Interview mit Donna Lee, Calyx Global

Christiane Weihe

Qualitätskrise, Glaubwürdigkeitskrise, Vertrauenskrise. Ein Blick auf den freiwilligen Kohlenstoffmarkt stimmt nicht unbedingt optimistisch. Doch ihn einfach abschreiben? Keineswegs! Denn natürlich gibt es auch Klima­schutzzertifikate mit guter Qualität – und Akteur*innen, die sich darum bemühen, die Qualität insgesamt zu verbessern und so das große Potenzial des Marktes zu heben. So etwa Donna Lee. Die Klimaexpertin hat viele Jah­re für das Außenministerium der USA sowie als freie Beraterin gearbeitet. 2021 gründete sie gemeinsam mit Duncan van Bergen Calyx Global. Die Rating Plattform bewertet, ob Klima­schutzprojekte tatsächlich so viele Treibhausgase ausgleichen können, wie sie versprechen, und ermöglicht es Unternehmen so, hochwertige Zer­tifikate zu nutzen.

Donna Lee, warum haben Sie Calyx Global gegründet?
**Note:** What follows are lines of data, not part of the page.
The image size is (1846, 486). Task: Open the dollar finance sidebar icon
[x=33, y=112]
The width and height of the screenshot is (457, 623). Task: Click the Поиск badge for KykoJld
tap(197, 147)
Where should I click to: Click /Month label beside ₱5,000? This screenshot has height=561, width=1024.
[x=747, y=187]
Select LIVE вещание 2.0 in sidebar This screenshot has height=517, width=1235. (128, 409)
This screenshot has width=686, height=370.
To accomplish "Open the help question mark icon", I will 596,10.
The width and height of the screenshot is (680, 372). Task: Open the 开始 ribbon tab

Ich bin schon lange im Bereich Klima­schutz tätig und meiner Erfahrung nach war dafür nie genug Geld da. Nun entstand dieser freiwillige Kohlenstoffmarkt und Unternehmen wa­ren tatsächlich bereit, viel Geld in den Ausgleich ihrer Emissionen zu stecken. Doch leider gab es auf diesem Markt ein großes Qualitätsproblem. Unser An­trieb war die Idee, wissenschaftsbasier­te und unabhängige Informationen zur Verfügung zu stellen und das Geld dort­hin zu lenken, wo es die größte Wirkung entfaltet. Also in Klimaschutzprojekte mit hoher Qualität.

Wie viele Projekte haben Sie bereits evaluiert?
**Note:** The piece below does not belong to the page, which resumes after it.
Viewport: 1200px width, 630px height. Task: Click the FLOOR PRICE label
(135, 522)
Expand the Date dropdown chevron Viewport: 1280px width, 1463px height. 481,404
Wir haben über 450 Kohlenstoffpro­jekte evaluiert, mit Blick auf die Treib­hausgasemissionen waren es dabei mehr als zwanzig unterschiedliche Projekttypen. Darüber hinaus betrach­ten wir nicht nur die Klimawirkung. Wir haben zudem bei über 200 Projekten bewertet, welche Wirkung sie mit Blick auf die globalen Nachhaltigkeitsziele haben und wir fangen nun außerdem damit an, zu identifizieren, welche so­zialen und ökologischen Risiken in den Projekten bestehen – so etwa in Hin­sicht auf Gesundheit, Biodiversität oder Arbeitnehmer*innenrechte.
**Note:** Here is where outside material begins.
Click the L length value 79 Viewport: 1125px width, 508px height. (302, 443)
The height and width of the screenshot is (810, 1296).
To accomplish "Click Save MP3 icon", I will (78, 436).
Wie steht es derzeit um die Qualität?

Es ist noch eine Menge Arbeit notwen­dig, um den Markt grundsätzlich zu ver­bessern. Wir haben eine Grafik erstellt, in der die von uns evaluierten Projekte auf einer Skala von A+ bis E eingeord­net sind, also von sehr guter bis zu sehr schlechter Qualität. Leider haben nur drei Prozent der Projekte unser A+- Rating erhalten. Bei einem Großteil der Projekte haben wir hingegen Risiken gefunden, wie etwa einen Mangel an Zusätzlichkeit und Langfristigkeit, eine Überschätzung der Wirkungen oder Doppelzählung.

Wie wählen Sie die Projekte aus, die Sie evaluieren?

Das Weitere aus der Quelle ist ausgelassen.